The first sukuk deal in RMB debuted on Oct. 13. Issued by Malaysia's sovereign fund Khazanah Nasional Berhad, the three-year deal totaled RMB500 million and priced to yield 2.9%, according to a press release by the institution. Demand led to an upsize from an initially planned RMB300 million. Over 35 accounts across Asia, the Middle East and Europe bought in. The joint lead managers were BOC International, Malaysia's CIMB Bank and RBS.

An e-mail to Khazanah seeking more details was not returned.

There have also been dim sum bonds with guarantees. StanChart, for instance, was an arranger on a three-year RMB900-million transaction for Hai Chao Trading Co., which was guaranteed by the Export-Import Bank of China. The issuer is a Honk Kong unit and trading arm of its onshore parent, Hangzhou Zhongce Rubber Co., the country's largest tire maker.

More Guarantees?

"Guarantees can provide additional support to a market by helping issuers who might not otherwise be able to tap the market to raise the funds they need," said Monish Mahurkar, principal treasury specialist at the Asian Development Bank. "There is currently a shortage of good-quality assets in the offshore renminbi bond market, so guarantees might spur a greater supply."

Some players said more elaborate structured finance deals such as true asset-backeds may require more time before coming into this market.

Prospects for Structured Finance

Jerome Cheng, senior credit officer at Moody's structured finance group in Hong Kong, pointed out that the onshore structured finance market has been quiet in China over the past few years, with only one transaction in 2011.

"As the second-largest economy in the world, the potential for structured finance issuance in China is huge," he added. "The question is more on timing - that is, when will the market take off? At the moment, some basic elements are lacking, such as a supportive legal and tax regime, approval from regulators, interest from investors and incentives to issuers."

RBS's King said that on the regulation side the dim sum market was ready for structured finance deals. "The offshore RMB market operates under the same framework as in other currencies," he added. "The key is whether there is liquidity and the type of credits and underlying [collateral] to make it work."

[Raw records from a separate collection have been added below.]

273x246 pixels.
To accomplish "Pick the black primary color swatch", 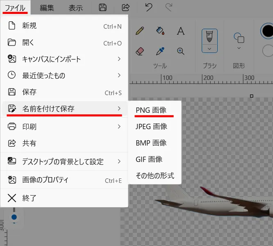I will point(267,30).
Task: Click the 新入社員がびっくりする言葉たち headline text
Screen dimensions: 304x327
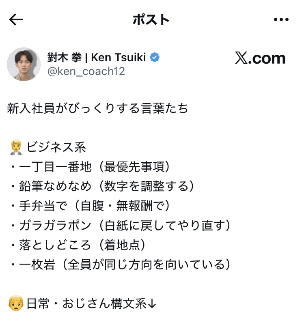Action: 97,109
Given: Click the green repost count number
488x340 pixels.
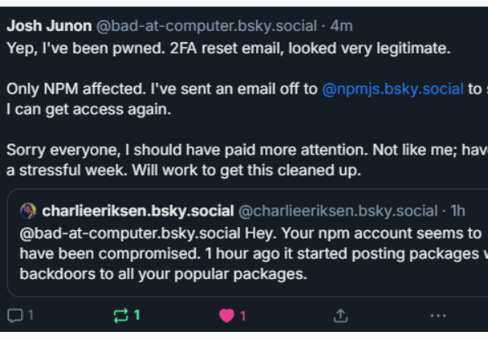Looking at the screenshot, I should coord(137,315).
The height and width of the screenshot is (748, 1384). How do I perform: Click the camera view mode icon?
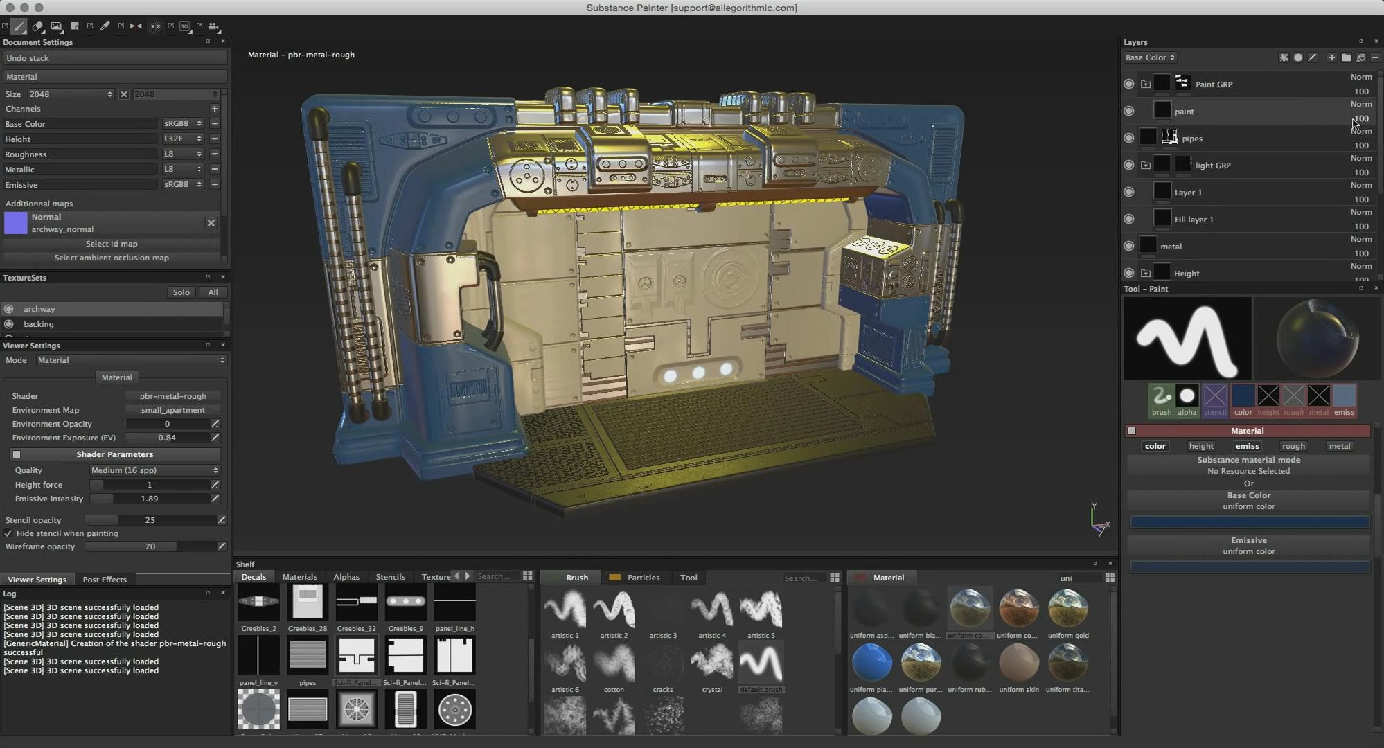click(x=214, y=26)
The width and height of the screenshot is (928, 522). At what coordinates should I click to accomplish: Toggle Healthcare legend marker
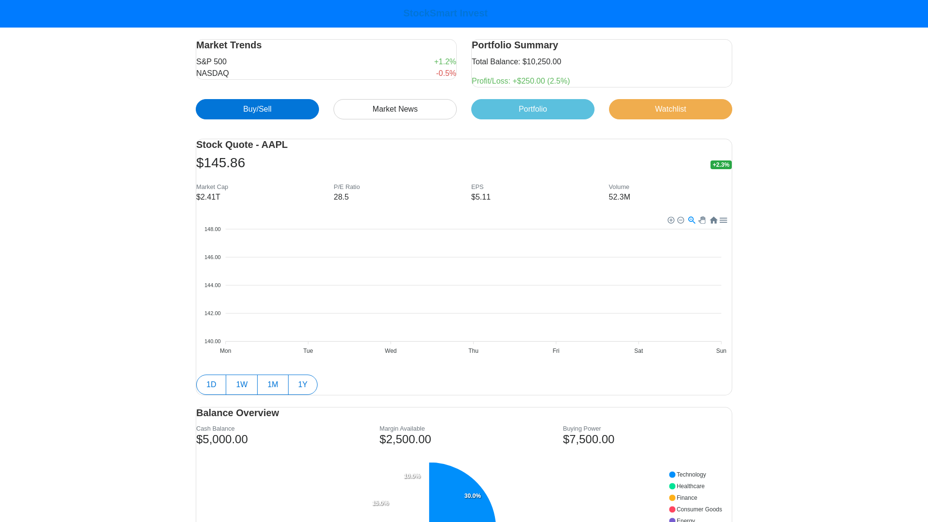[x=672, y=486]
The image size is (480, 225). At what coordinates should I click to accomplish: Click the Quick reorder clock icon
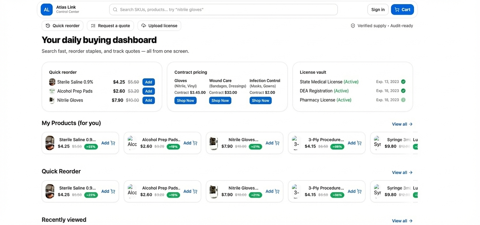coord(48,26)
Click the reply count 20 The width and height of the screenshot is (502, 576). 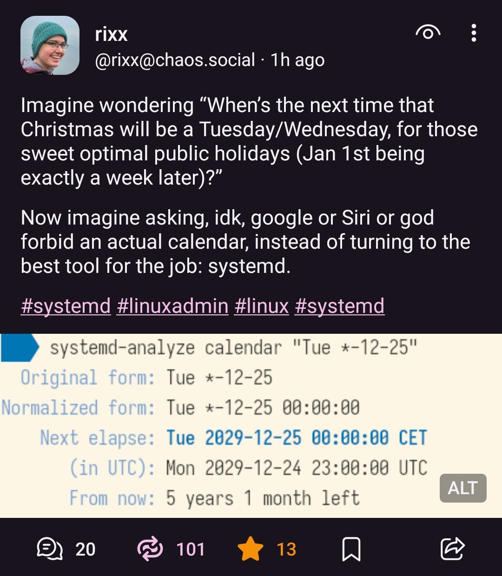86,550
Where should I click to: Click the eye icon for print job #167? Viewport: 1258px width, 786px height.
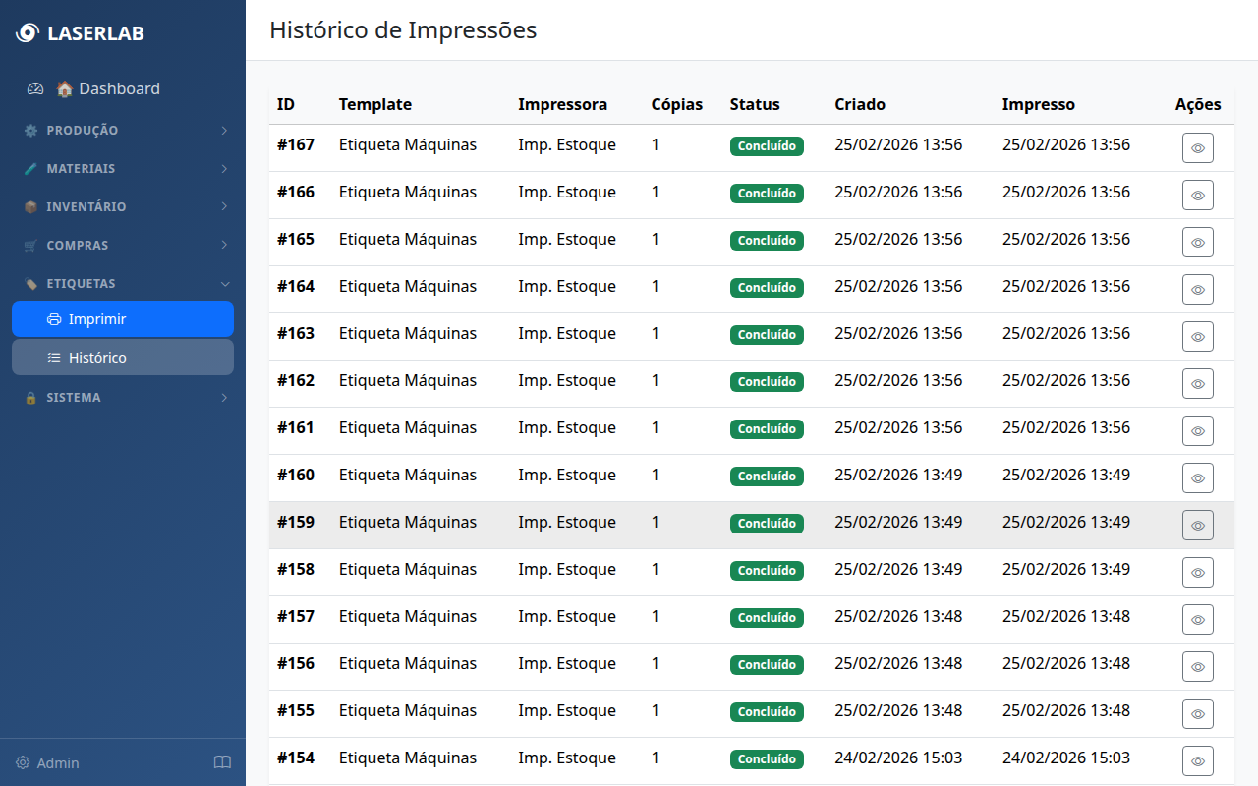(x=1197, y=147)
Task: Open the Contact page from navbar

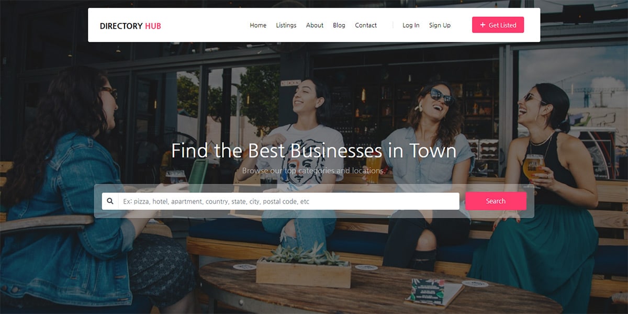Action: click(366, 25)
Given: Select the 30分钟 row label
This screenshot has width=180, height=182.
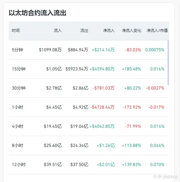Looking at the screenshot, I should click(x=19, y=88).
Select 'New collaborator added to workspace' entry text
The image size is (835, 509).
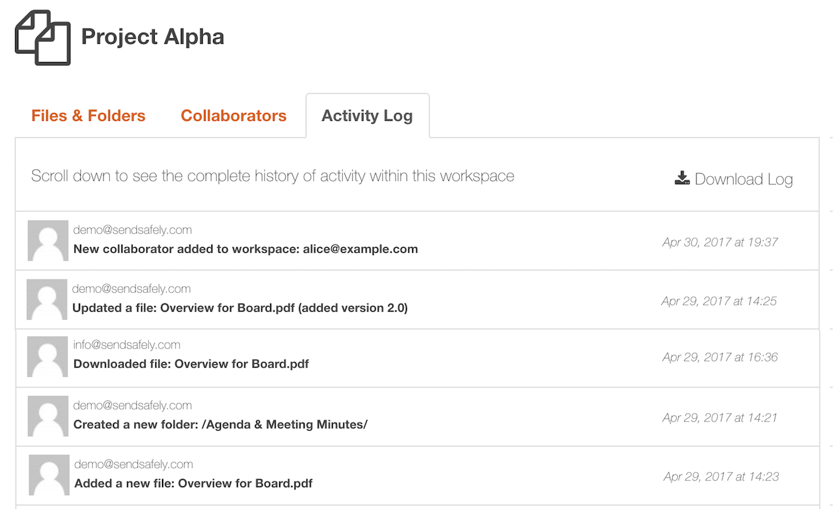(245, 249)
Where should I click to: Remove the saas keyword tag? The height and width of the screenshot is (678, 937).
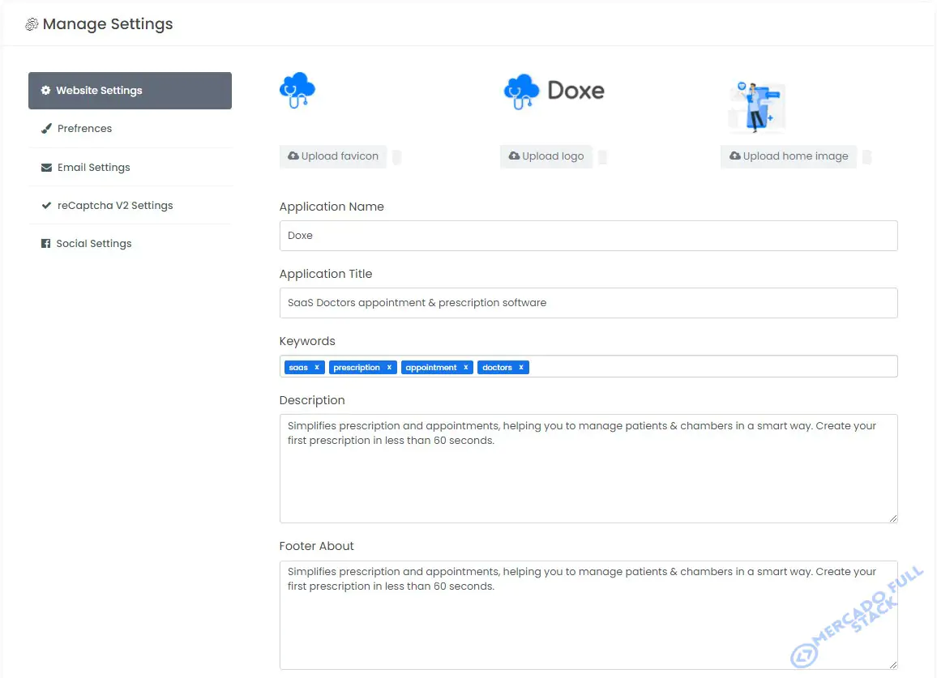317,368
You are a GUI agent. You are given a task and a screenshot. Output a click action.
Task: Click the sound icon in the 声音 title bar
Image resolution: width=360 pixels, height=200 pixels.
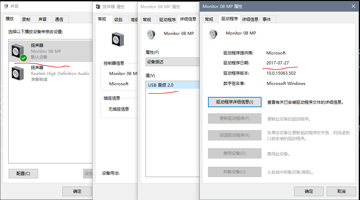pos(5,6)
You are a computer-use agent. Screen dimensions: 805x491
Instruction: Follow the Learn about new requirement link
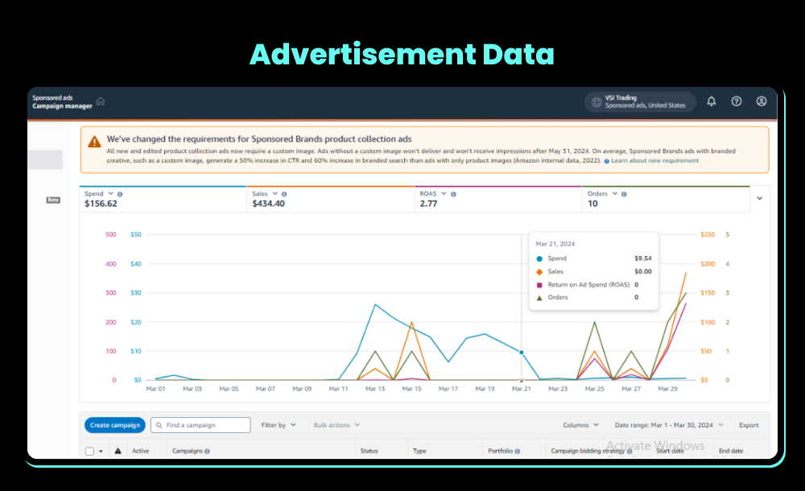pyautogui.click(x=654, y=160)
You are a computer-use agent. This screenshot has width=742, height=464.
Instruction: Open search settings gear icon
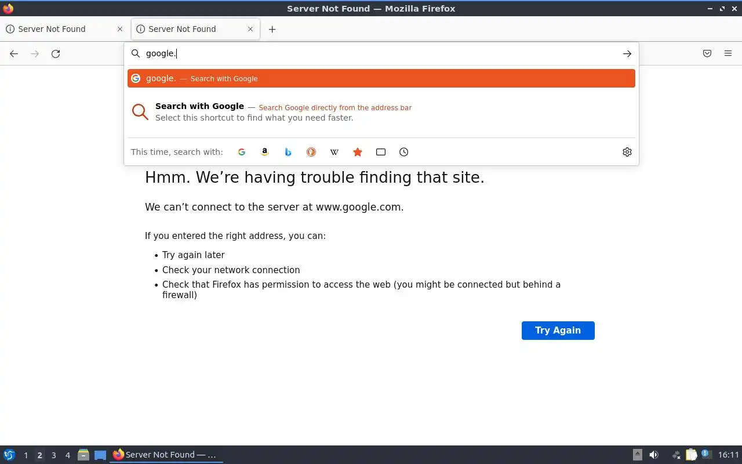[627, 152]
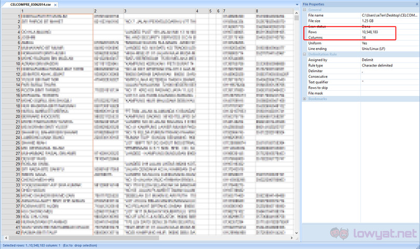Select column 8 header
Screen dimensions: 420x249
click(x=277, y=11)
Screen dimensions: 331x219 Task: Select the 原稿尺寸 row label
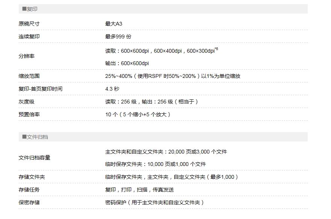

StanChart’s Choon-Hong pointed out that documentation in the market is fashioned after Reg S, with similar disclosures but he noted other barriers. “With the [dollar-renminbi] cross currency still at its developmental stage, it will take more effort to execute swap driven transactions. While the market has grown rapidly over the last 18 months, we’re still at the early stages of this market development,” he said. “Until we’ve had more experimentation with various credits, we won’t move on to more structured products.” 

The fact that investors have only recently begun drilling down into credit fundamentals in the market means that it may take time for the buy side to develop the capacity or interest in performing the more detailed due diligence required in a structured finance deal that goes beyond a simple wrap, players said.

At any rate, if Chinese government policy continues to push for the internationalization of the currency and encourages local and foreign issuers to use RMB as a funding platform, then an evolution toward some kind of asset-backeds would seem to be in the cards.

"The dim sum market is at a nascent stage, and we'd expect structured finance products to develop over time," said ADB's Mahurkar. "Since Hong Kong is a well-regulated and well-developed financial center, it would be well placed to house an offshore market in renminbi structured finance products."